Pou Chrei commune police chief Trang Thoeun said a tip-off from neighbours prompted officers to investigate Sam Bros, 46, who had lived in the house with his wife for a year.
Thoeun said the Sunday raid of their property yielded some 10 kilograms of fresh banteng meat and five banteng heads, four rifles with more than 30 bullets, more than 100 planks of timber, a slow loris, a chainsaw and several traps. A wild cattle species, the banteng is considered endangered.
“The villagers told us about the illegal activities of the couple and we kept our eyes on them,” Thoeun said.
“They are the house owners and also suspects for owning the illegal items.”
Deputy district police chief Chreum Bren said the pair fled before officers arrived and the Forestry Administration had confiscated the haul.

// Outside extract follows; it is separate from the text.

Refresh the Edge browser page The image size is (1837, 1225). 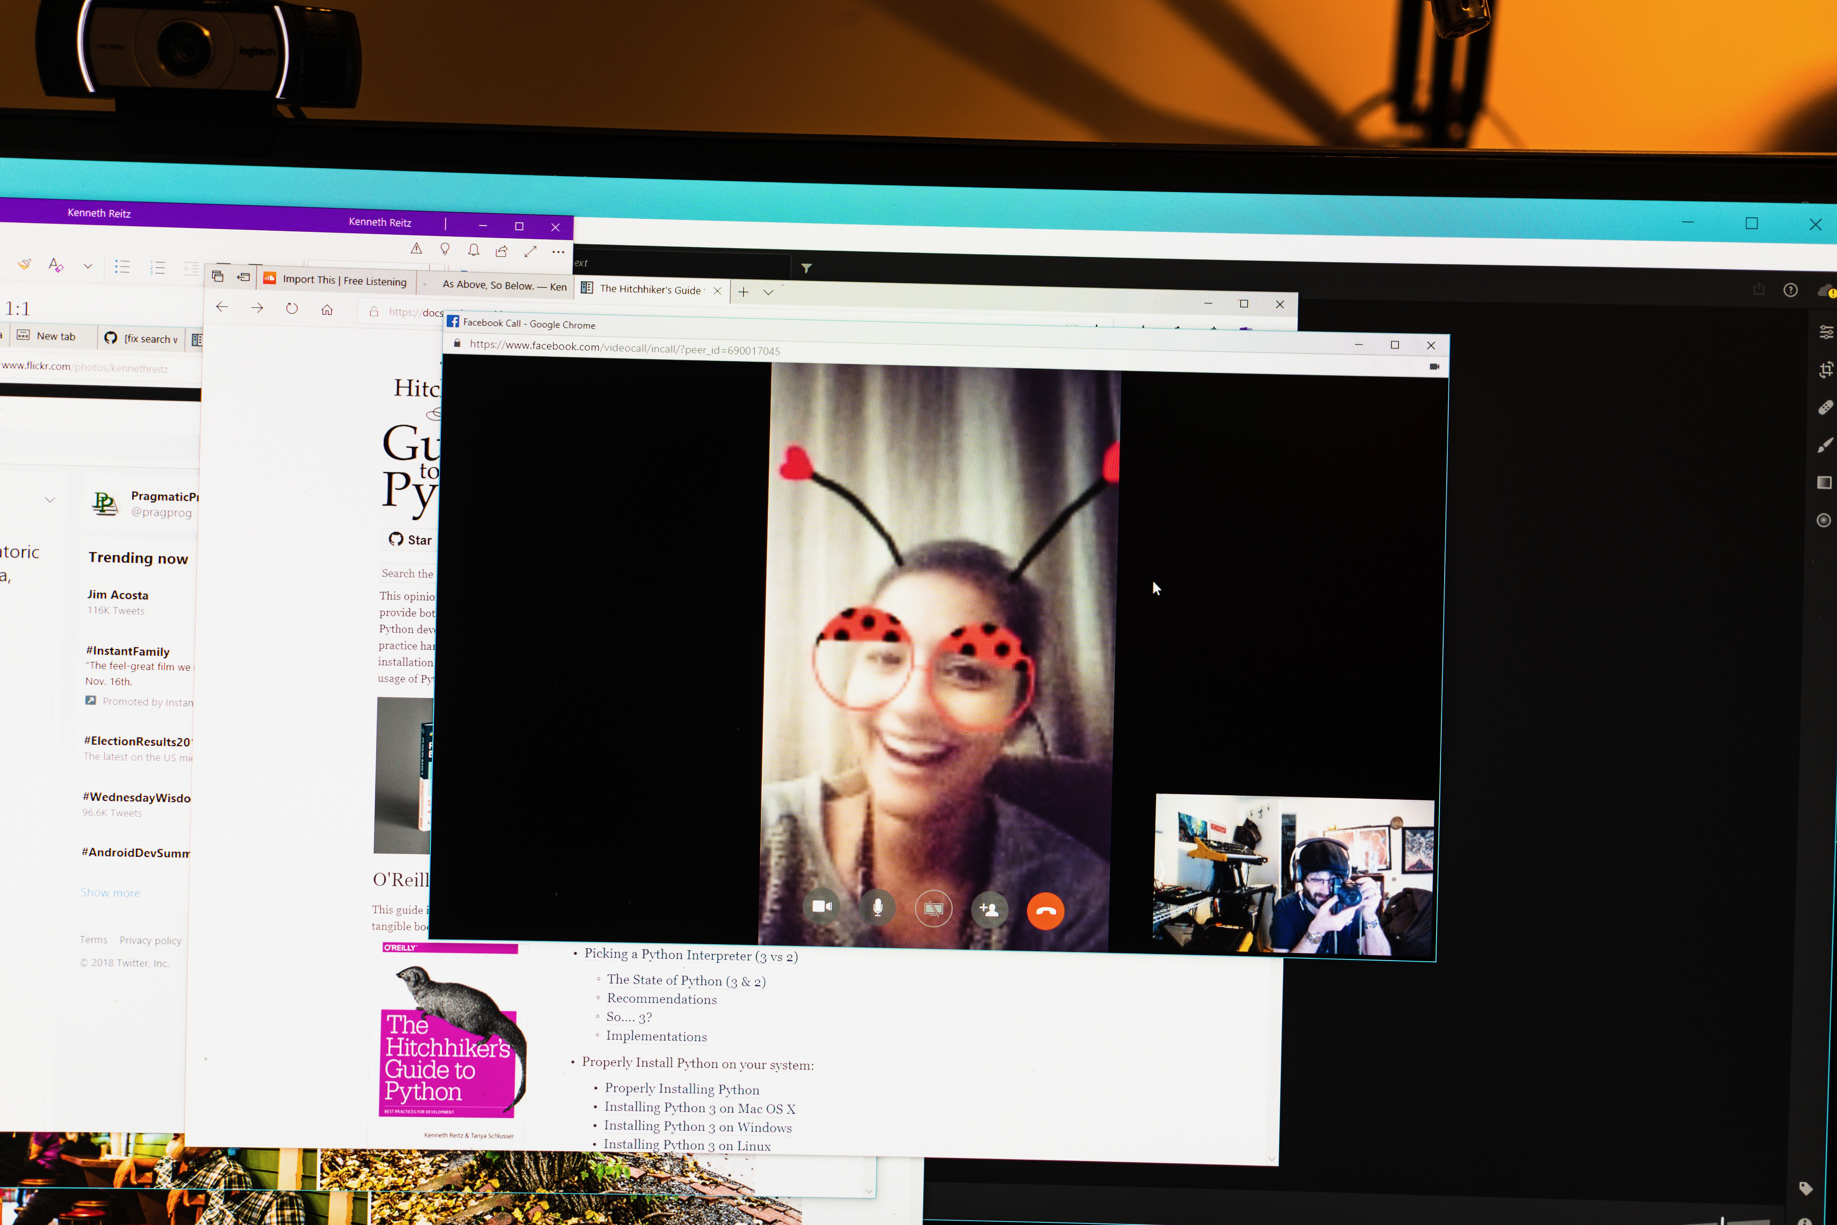coord(291,309)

Tom Gray, of WWF Greater Mekong, which works in the Phnom Prich Wildlife Sanctuary and the Mondulkiri Protected Forest, said the raid gave a small glimpse into the serious threat posed by hunting to banteng, which are killed for their meat and horns and whose Cambodian population of 3,000 to 5,000 represents the majority of those remaining in the world.
“Cambodia is the only realistic option for saving the species globally, so it is really important that there is strong local enforcement.”